The two were speaking English which Caroline had insisted they do. But, when they were away from the house, and alone, or with one of the ranch families, they conversed in Spanish, which Lazaro preferred. It was a more flowing language and it had stronger colors than English. He could hear melodies in Spanish that he could not detect in the English tongue.
“Esperanza? What does the word hate mean?”
“It means that you do not like something very much. Why do you ask this?”
“I heard Mama Caroline say to don Martin that she hated him.”
“That was just talk. It is nothing for you to worry about.”
“Why does don Martin hate me?”
“He does not hate you, Lazaro.”
“He never speaks to me.”
“Don Martin has many things on his mind. Now, you must get dressed. Can you find your clothes? Do you want me to help you?”
“I can find my clothes.” Thin to the point of being skeletal, Lazaro was wearing his cotton nightshirt and shorts, was barefoot.
He padded over to the wardrobe closet, a freestanding container that was large enough for his clothing and Esperanza’s. He dressed quickly, deftly, as Esperanza watched him, ever fascinated by Lazaro’s agility even though he was blind. It was difficult for her to explain to him who he was, and she had never used the word bastard in front of him. But, that’s what he was, the bastard child of Pilar Aguilar and Pilar’s brother-in-law, Augustino Aguilar.

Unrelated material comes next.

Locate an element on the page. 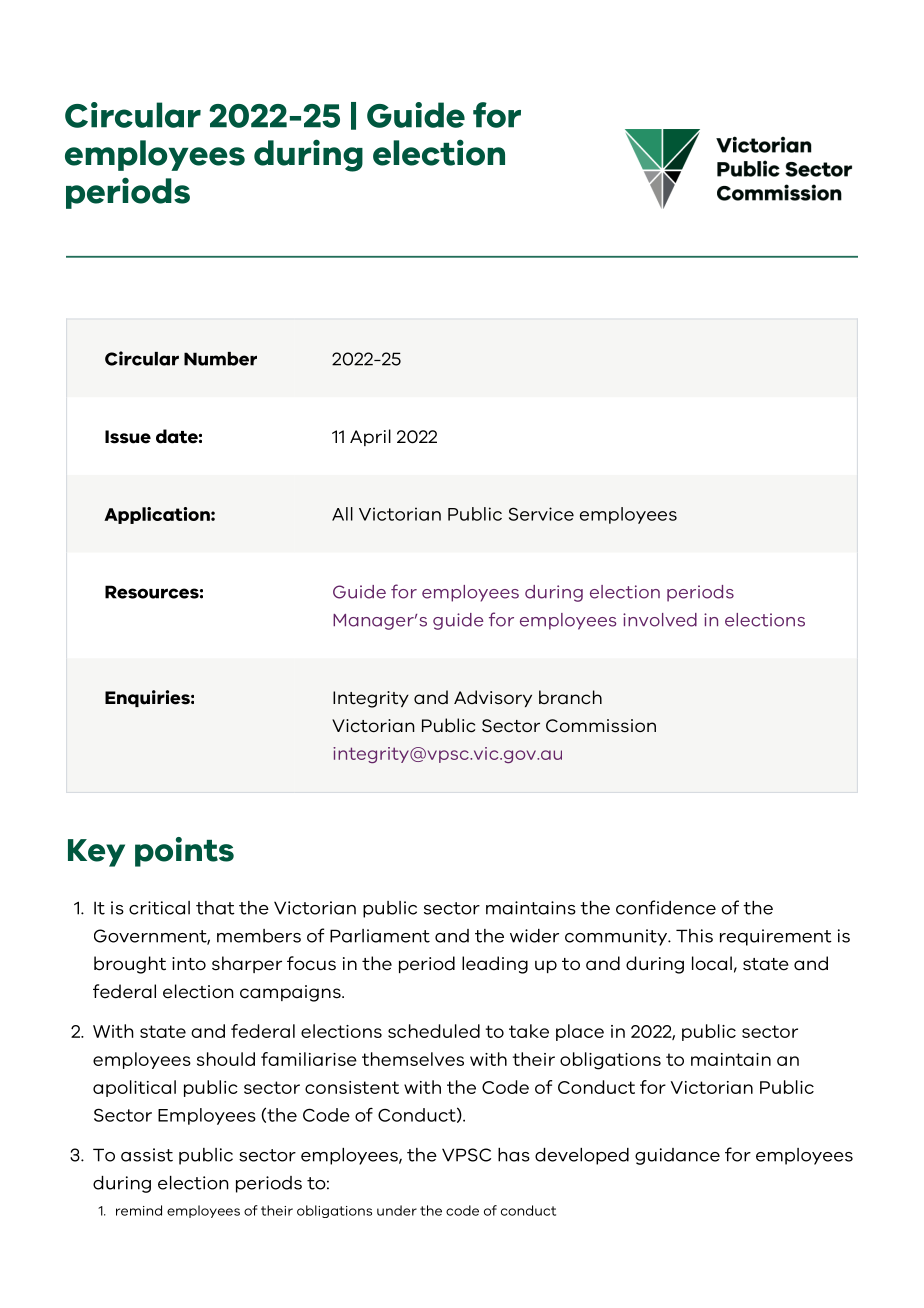 The width and height of the page is (924, 1308). critical is located at coordinates (159, 908).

Lazaro was afflicted with syphilis, as were both of his dead parents. She wondered when Lazaro would begin showing the signs of madness that afflicted people who possessed the horrible disease.
“I want to talk to don Martin,” Lazaro said. “I want to ask him where he took the cannon.”
“You must not speak to him.”
“If I cannot talk to don Martin, then he does hate me, Esperanza, doesn’t he?”
“No, he does not hate you.”
“Is he my father?”
“In a way,” she said.
“I do not understand.”
“It is not an easy thing to explain to a young boy.” Lazaro was still a boy, almost five, yet sometimes she thought he acted older than he was. He was wiser than most boys his age, she thought. He certainly asked questions that would have been more appropriate from an older boy.
Lazaro went to his pallet, sat down and put on his sandals. He looked up at the place where Esperanza was sitting, tipping his head back.
“Come here,” she laughed, “and I will comb your hair.”
Lazaro arose with alacrity and clomped over to the bed. He listened as she rummaged beneath it for the big comb. He liked for her to comb his hair. He heard her pour water from the pitcher into a bowl and splash her fin
gers in it. She wet his hair as she did with the clothes when she was ironing, sprinkling water on his dry locks until they were damp enough to manage. Then, she began running the comb through his hair, stimulating his scalp, smoothing his unruly black hair down flat against his skull. She dabbed at the water with a cloth and patted his cheeks when she was finished.
“There. You can go outside and pee now. But do not disturb don Martin.”
“Esperanza, will you teach me to shoot a gun?”
“A gun? Why?”
“I want to learn how to shoot.”
“But, you cannot see. You would not be able to shoot a rabbit or a deer.”
“Oh yes, I would. I could shoot at the sound.”
“You might miss and hurt someone. You might even hurt yourself.”
“Please. Please teach me.”
“I do not know how,” she said, a frown on her face that Lazaro could not see, but knew was there.
“Then, get me a gun, a pistol or a rifle, and I will teach myself.”
“You are much too young to own a gun,” she said.
“But, when I am old enough I would be able to shoot. Please, please.”
“No. Your mother would not allow it. And, neither would I.”
“I will get a gun myself,” he said, and there was a disturbing tone to his voice that alarmed Esperanza.
“Why are you so eager to have a gun?” she asked.
“Because then I would be able to shoot those people I hate.”
“What? You, a boy, dare say such things?”
“I know what hate is now,” he said, his voice soft. “And when you hate someone, like the Apaches, you need a gun to kill them.”
“That is a terrible thing to say, Jesus, Mary and Joseph. You must not think such things. You must not talk that way, Lazaro. I wish we could go to the priest right now so that you could confess such a sin.”
Esperanza had spoken to him many times about sin, about bad thoughts, and bad deeds, but he still did not understand what she meant.